Pilot VPC and Advanced NAT: Securely Connect Overlapping Networks to AWS VPC
In today's dynamic business environment, cloud computing has become a crucial enabler, offering enterprises unmatched scalability, flexibility, and cost-efficiency. Amazon Web Services (AWS), a leading cloud service provider, has transformed how organizations manage their IT infrastructures and applications. With AWS Virtual Private Clouds (VPCs), businesses can establish secure, isolated environments within the cloud, replicating the capabilities of traditional on-premises networks. However, despite the clear benefits of cloud adoption, bridging the gap between on-premises networks and AWS VPCs can be challenging, particularly when dealing with overlapping IP addresses. Situations often arise where on-premises networks and AWS cloud environments unintentionally use the same private IP addresses, obstructing communication and data exchange across the VPN tunnel.
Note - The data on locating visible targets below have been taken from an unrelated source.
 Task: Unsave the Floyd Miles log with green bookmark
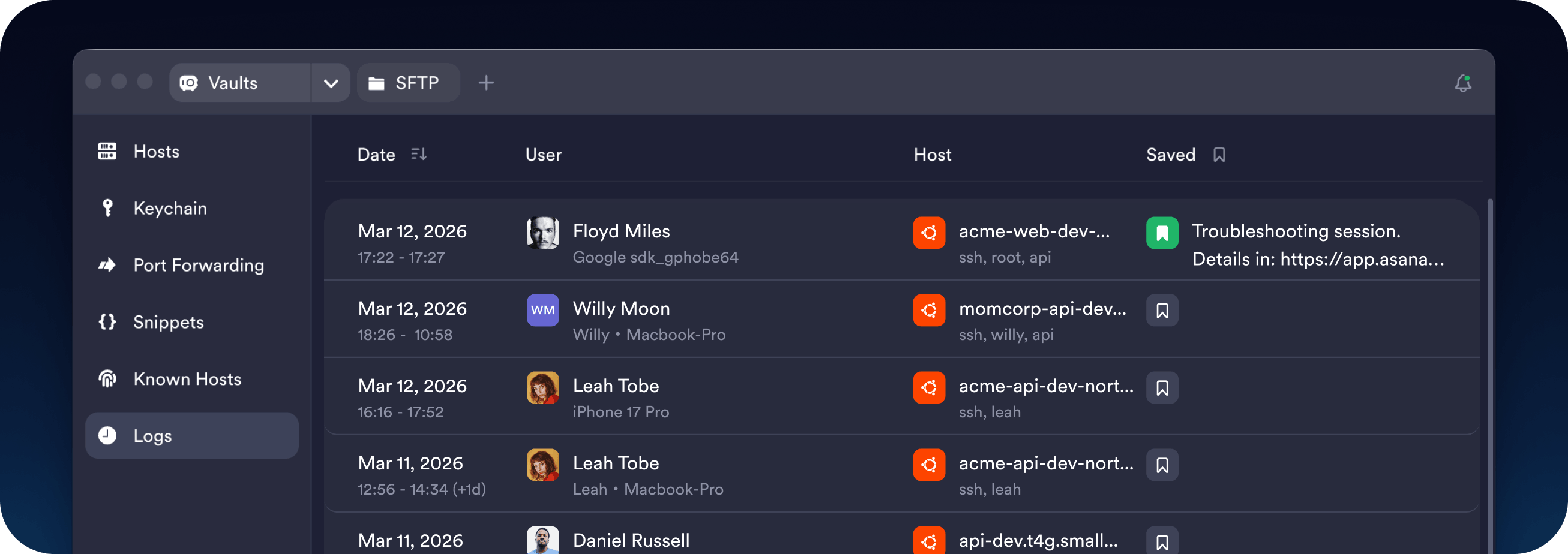click(x=1161, y=233)
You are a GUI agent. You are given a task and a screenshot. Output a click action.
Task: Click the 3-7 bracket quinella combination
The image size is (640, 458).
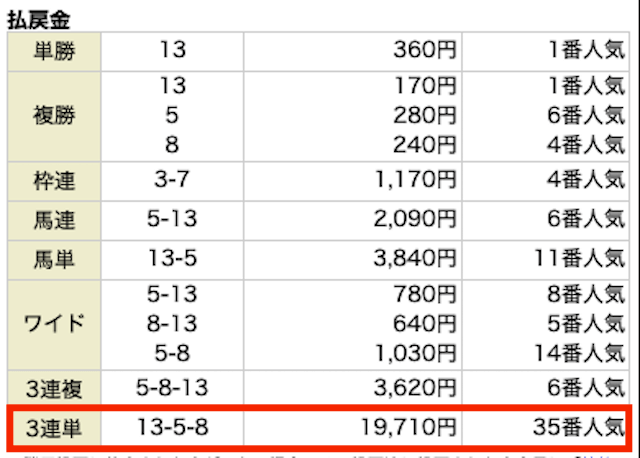tap(172, 180)
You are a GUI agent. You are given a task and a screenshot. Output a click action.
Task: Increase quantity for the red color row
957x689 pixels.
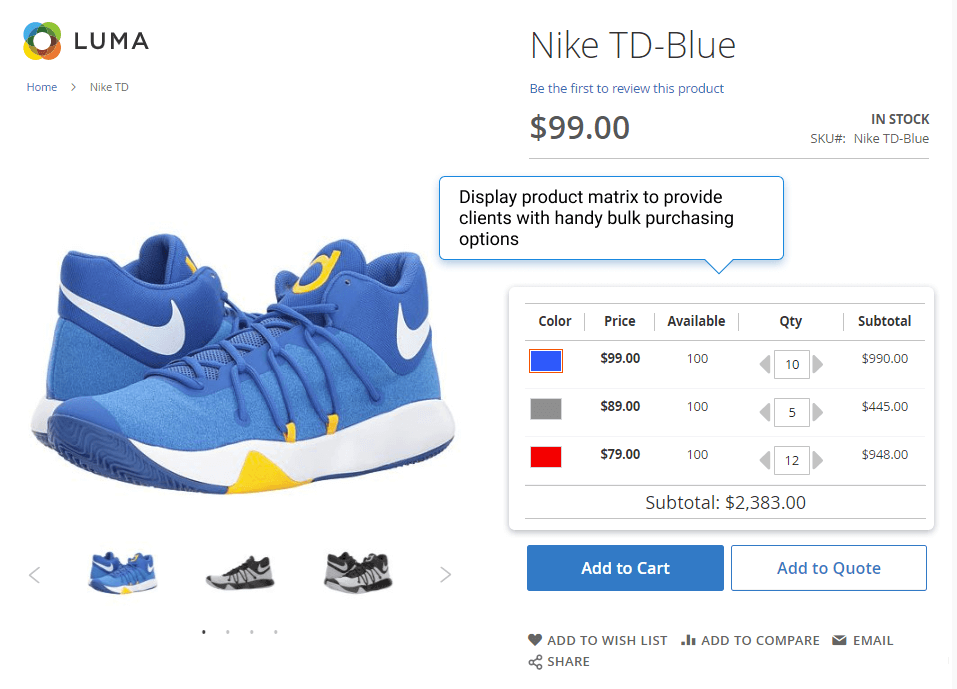[x=818, y=460]
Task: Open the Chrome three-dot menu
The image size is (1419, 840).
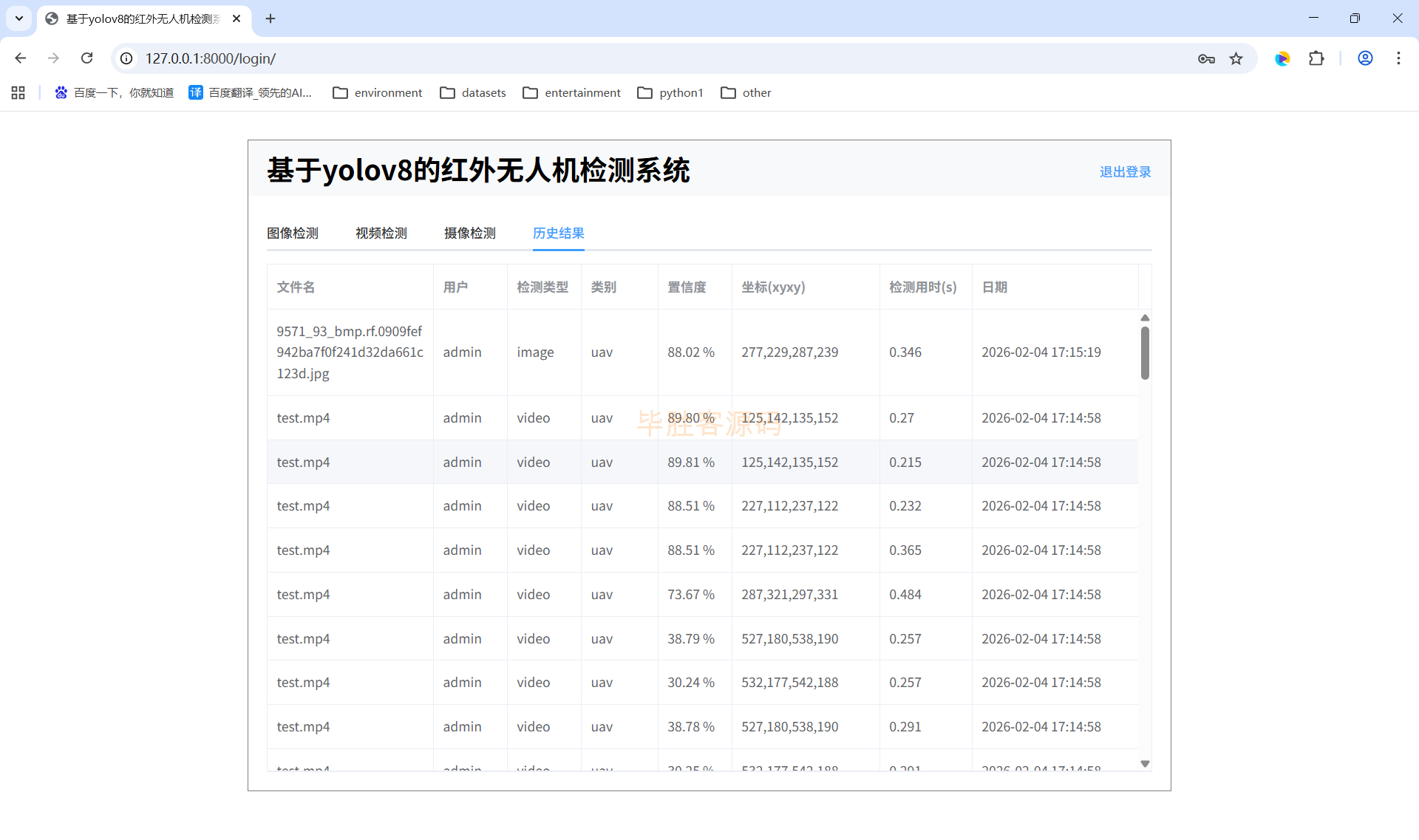Action: pos(1398,58)

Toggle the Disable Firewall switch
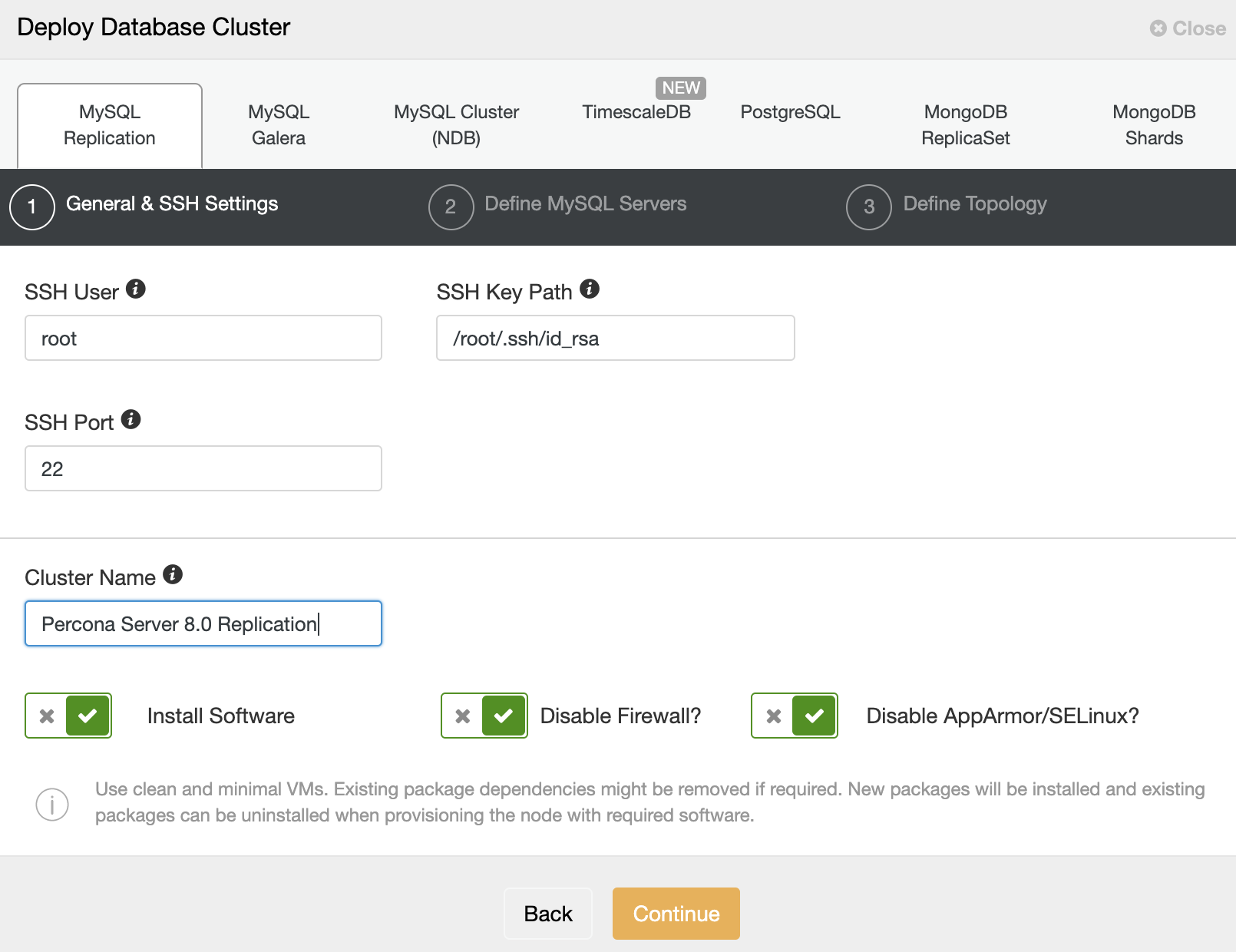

This article addresses this specific issue and explores an innovative solution for establishing secure connectivity between overlapping on-premises networks and AWS VPCs. Leveraging AWS site-to-site VPN, the traditional method for connecting on-premises environments and VPCs, enterprises frequently face obstacles when managing conflicting IP addresses. Mergers, acquisitions, and other networking complexities further complicate the situation, making straightforward resolution difficult.
Pilot VPC and Advanced Twice NAT Technology
To address these challenges, this article introduces the concept of Pilot VPC and Advanced Twice NAT technology. By strategically implementing virtual routers and Clover network address translation, enterprises can effectively navigate overlapping IP address issues, ensuring seamless communication between on-premises networks and AWS VPCs.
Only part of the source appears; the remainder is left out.